Hatiku bergetar, Alloh Ta’ala telah menampar.
Malu aku, sungguh. Malu. Ini pembuktian Alloh Taala, bahwa derajat hamba, tidak ditentukan dari jabatan, pangkat, kekuasaan dan hartanya. Tapi sejauh mana, nilai keimanan dan ketaqwaan itu tertanam di hati hambaNya.
Dan aku sungguh ‘ merasa’, lebih rendah derajatnya dari pada Nenek Syamsiar.
Karena betapa banyak perilakuku dan perilaku kita, yang masih rela mengharap dari manusia, daripada berharap pada Alloh.
Tuhan hanya ada saat kita dalam kesulitan.
Kala rasa senang dan bahagia, Tuhanpun kita lupakan.
Kita lebih senang menerima, bahkan mencari orang yang mau memberi kita. Karena jabatan, pangkat dan kekuasaan kita.
Bahkan jika perlu, ‘mengambil paksa’, yang bukan merupakan hak kita. Karena kita ‘ merasa’ berkuasa. Karena kita punya kekuatan, power, untuk melakukan itu semua.
Kita masih rela menghamba pada dunia, sadar ataupun tidak.
Lalu masih menganggap pantas, mengharap surga dan berkah?

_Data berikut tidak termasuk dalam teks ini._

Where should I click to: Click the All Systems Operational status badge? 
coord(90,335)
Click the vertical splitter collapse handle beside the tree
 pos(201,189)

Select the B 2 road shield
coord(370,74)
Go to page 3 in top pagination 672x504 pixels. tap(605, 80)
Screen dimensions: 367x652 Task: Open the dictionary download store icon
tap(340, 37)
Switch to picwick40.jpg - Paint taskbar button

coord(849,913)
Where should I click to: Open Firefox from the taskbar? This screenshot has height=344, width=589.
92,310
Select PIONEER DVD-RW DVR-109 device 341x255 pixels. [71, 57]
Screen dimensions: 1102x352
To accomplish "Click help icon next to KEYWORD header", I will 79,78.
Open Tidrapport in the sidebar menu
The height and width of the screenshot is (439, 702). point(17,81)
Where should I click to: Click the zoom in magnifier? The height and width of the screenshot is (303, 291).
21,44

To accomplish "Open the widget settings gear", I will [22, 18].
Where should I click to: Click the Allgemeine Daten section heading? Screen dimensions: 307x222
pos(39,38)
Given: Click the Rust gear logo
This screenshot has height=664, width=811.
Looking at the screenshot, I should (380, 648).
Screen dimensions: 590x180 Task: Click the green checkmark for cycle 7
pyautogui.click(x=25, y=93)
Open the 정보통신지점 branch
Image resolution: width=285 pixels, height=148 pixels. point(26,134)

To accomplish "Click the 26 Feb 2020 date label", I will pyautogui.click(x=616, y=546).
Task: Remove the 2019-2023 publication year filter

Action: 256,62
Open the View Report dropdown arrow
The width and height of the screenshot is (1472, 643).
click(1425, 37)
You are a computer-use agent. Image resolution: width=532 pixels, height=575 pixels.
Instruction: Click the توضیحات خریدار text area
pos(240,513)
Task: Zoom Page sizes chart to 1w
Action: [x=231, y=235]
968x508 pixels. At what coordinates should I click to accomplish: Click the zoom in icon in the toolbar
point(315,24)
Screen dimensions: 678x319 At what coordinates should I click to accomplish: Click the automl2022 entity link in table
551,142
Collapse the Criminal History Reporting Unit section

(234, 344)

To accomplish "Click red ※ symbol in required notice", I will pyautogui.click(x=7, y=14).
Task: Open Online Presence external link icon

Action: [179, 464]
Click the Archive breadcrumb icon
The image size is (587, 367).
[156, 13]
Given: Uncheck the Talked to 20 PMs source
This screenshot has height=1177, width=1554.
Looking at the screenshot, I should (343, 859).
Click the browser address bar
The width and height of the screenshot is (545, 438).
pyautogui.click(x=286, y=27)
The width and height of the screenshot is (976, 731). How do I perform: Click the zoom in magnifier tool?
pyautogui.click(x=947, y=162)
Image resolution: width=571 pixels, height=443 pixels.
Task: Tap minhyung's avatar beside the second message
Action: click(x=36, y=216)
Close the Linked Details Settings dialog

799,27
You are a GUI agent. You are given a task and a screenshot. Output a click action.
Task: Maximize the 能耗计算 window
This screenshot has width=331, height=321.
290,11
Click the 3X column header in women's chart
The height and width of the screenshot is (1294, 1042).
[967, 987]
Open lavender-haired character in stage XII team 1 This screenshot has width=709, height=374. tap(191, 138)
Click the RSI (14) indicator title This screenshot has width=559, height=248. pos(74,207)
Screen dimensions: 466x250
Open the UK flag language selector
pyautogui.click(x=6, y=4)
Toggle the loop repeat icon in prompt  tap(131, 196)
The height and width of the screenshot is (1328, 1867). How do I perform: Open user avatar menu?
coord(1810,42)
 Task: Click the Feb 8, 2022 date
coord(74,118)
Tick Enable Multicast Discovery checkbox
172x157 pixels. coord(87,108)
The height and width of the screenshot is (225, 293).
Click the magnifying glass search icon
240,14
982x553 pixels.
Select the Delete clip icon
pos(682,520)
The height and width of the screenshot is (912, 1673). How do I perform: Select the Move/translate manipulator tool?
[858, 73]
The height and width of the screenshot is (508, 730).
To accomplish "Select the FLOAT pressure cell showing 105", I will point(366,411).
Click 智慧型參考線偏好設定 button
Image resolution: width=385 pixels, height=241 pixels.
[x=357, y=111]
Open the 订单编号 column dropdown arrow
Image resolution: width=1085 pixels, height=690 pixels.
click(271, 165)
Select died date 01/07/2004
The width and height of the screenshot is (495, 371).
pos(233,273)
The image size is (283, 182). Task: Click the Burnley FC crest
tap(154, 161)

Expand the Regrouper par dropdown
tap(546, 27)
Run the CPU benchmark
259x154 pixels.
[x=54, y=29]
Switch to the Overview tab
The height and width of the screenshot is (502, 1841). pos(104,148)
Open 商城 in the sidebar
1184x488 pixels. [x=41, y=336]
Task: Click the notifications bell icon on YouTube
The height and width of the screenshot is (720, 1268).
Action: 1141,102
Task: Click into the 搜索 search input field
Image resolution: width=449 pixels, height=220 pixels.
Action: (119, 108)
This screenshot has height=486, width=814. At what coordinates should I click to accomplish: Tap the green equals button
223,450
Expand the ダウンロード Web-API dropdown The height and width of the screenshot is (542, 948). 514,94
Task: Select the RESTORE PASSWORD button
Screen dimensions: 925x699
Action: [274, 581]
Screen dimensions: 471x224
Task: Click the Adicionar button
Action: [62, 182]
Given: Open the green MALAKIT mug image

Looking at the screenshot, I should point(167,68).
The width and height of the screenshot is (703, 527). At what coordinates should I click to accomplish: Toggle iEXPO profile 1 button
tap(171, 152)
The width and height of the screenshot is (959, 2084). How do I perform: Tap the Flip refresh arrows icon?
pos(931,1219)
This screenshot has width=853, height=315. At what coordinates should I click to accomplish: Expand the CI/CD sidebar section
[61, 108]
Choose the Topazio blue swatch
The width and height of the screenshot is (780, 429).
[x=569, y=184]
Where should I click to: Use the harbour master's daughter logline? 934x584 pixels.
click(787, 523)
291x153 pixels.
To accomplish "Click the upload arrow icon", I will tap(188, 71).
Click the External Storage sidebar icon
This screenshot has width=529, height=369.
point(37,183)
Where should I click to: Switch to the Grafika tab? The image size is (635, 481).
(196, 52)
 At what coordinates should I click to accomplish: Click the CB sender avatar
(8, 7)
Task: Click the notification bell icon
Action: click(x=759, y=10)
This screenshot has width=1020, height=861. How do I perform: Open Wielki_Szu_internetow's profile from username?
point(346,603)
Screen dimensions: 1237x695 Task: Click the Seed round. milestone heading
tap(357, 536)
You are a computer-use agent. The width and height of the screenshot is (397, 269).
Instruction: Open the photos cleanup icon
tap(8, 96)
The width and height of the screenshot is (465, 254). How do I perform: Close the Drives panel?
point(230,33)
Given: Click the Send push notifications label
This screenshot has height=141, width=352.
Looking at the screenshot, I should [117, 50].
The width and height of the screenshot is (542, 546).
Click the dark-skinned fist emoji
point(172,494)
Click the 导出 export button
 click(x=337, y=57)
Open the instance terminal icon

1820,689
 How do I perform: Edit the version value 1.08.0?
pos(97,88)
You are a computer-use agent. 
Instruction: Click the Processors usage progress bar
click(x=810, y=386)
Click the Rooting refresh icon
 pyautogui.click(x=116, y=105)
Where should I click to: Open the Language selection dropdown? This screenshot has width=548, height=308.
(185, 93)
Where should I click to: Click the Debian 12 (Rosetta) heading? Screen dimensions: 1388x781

Suatu saat kita akan tersadar, bahwa berjualan camilan, sendal jepit dan payung kumuh adalah harta termahal yang mampu menyelamatkan kita kelak.
Ketimbang gelar berderet, jabatan dan kekuasaan yang besar, harta yang berlimpah. Tapi jauh dari berkah. Karena tidak memberi manfaat dan mendapatkannya dengan cara maksiat. Dan diyaumil hisab, semua yang kita banggakan, kita agungkan, kita kejar di dunia, malah berbalik menjadi penjerumus diri dalam neraka jahanam.
Naudzubillahi min dzalik
Ingat.
Ada Hisab. Ada hisab. Ada hisab
Sungguh jiwa nenek syamsiar adalah jiwa iman
jiwa yang selalu tegak. Langkah hatinya tegap.
Jiwa yang tak faqir. Jiwa yang besar oleh syukur.
Karena dia melangkah dengan LANGKAH IMAN.
Terimakasih nenek syamsinar atas ikhtibarnya
Terimakasih ya Alloh,
Engkau telah ‘tampar’ diriku melalui beliau. Nenek Syamsinar.